Un excursus sugli ultimi due anni di politica a sinistra, dal lancio di Sinistra italiana con la kermesse Cosmopolitica alla vittoria del No al referendum costituzionale e all’esperienza del Brancaccio. Per arrivare ai risultati delle elezioni del 4 marzo. Un pamphlet condito da riflessioni, contrappunti autobiografici, e indicazioni per rimettere in discussione idee e pratiche di chi, a sinistra, prova a progettare un diverso futuro possibile. Andrea Ranieri, ex senatore, a lungo dirigente nella Cgil e nei Democratici di sinistra, nel suo nuovo libro La memoria e la speranza. Oltre le macerie della sinistra (Castelvecchi, 2018), analizza i limiti dell’attuale classe politica, e prova a indicare una via per ripartire, e tornare a sperare. Proponiamo qui un estratto dell’opera. La postfazione è a cura di Tomaso Montanari

Il libro sarà presentato mercoledì 25 luglio a Roma, presso la libreria Feltrinelli di via Tomacelli.
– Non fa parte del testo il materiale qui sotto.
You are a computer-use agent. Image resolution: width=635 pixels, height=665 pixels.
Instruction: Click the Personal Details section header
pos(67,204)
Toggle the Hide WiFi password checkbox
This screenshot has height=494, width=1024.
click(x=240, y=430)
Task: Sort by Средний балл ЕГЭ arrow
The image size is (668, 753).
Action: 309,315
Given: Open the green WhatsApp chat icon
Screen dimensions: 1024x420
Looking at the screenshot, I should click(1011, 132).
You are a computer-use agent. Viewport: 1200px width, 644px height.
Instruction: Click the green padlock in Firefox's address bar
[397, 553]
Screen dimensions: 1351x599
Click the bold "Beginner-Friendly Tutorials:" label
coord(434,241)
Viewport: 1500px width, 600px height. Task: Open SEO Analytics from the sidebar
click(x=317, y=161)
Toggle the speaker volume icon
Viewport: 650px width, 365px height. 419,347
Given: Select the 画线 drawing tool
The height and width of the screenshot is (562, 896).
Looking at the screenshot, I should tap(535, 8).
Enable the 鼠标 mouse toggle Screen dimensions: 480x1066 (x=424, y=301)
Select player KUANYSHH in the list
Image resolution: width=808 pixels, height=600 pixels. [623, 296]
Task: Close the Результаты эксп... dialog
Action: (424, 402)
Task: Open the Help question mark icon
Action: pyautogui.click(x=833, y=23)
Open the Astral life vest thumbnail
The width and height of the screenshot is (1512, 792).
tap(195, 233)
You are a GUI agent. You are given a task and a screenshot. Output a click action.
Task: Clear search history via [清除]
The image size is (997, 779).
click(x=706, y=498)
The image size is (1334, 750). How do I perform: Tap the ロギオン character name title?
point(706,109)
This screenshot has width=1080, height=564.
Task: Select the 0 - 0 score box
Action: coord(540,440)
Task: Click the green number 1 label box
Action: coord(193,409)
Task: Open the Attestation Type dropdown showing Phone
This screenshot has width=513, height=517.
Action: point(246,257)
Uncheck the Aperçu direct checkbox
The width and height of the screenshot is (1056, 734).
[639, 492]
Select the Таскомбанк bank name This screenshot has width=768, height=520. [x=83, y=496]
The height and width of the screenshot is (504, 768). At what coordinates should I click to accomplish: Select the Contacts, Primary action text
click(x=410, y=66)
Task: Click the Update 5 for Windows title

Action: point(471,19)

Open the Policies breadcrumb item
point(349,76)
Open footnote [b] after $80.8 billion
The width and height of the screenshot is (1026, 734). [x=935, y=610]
Insieme all’autore, intervengono Antonello Caporale, Francesca Fornario, Tomaso Montanari, Christian Raimo.

[divider]La memoria e la speranza[/divider]

Al capolinea
E rivedere un po’ cosa intendo per popolo. Il popolo per la politica è quella strana entità che insieme si disprezza e si accarezza. Ridotto a statistiche e a sondaggi. A numeri, a cui sfuggono le facce e i pensieri. Da tradurre in slogan e in parole d’ordine che provino ad avere il consenso di quella parte che, per numeri e sondaggi, sembra maggioritaria. Carezze appunto che nascono dal disprezzo. Mi chiedo se anche la sinistra di cui faccio parte non sia dentro la stessa dialettica. Tendiamo a descriverlo come un tutto alienato e sottomesso alla logica spietata della tecnocrazia e del consumismo. In preda, indifeso, di un individualismo amorale in cui scompaiono al nostro stesso sguardo, gli individui. E noi capaci di generosità e altruismo, noi capaci di vedere il mondo oltre il confine delle pratiche quotidiane anche noi, in qualche modo, ci sentiamo e ci siamo sentiti avanguardia. Magari convinti che basti un nuovo discorso, improntato alla libertà e all’uguaglianza, o rivendicare per quel popolo il potere, per spazzare via consumismo, subalternità alla tecnocrazia, individualismo amorale, per costruire un mondo nuovo, o più modestamente per riportarli a votare. Per farli diventare più simili a noi. E ci sfuggono i modi concreti in cui le persone riescono a vivere l’invivibile. A mantenere spazi di autonomia e di socialità anche dove la tecnocrazia sembra ridurre ogni spazio di libertà, anche dove la miseria più nera sembra impedirti ogni vita possibile. Siamo capaci di leggere la microfisica del potere, incapaci di vedere la microfisica della speranza. In un libro che è stato tanto importante nella mia vita, La Gerusalemme rimandata, Vittorio Foa ci mostra i modi in cui gli operai inglesi del primo Novecento inventassero ogni giorno in luoghi di lavoro invivibili i modi per rallentare i tempi di lavoro, di costruire solidarietà, di non mettere la propria vita nelle mani del padrone. Mi piacerebbe pensare la politica come un luogo da cui partire per leggere le pratiche quotidiane…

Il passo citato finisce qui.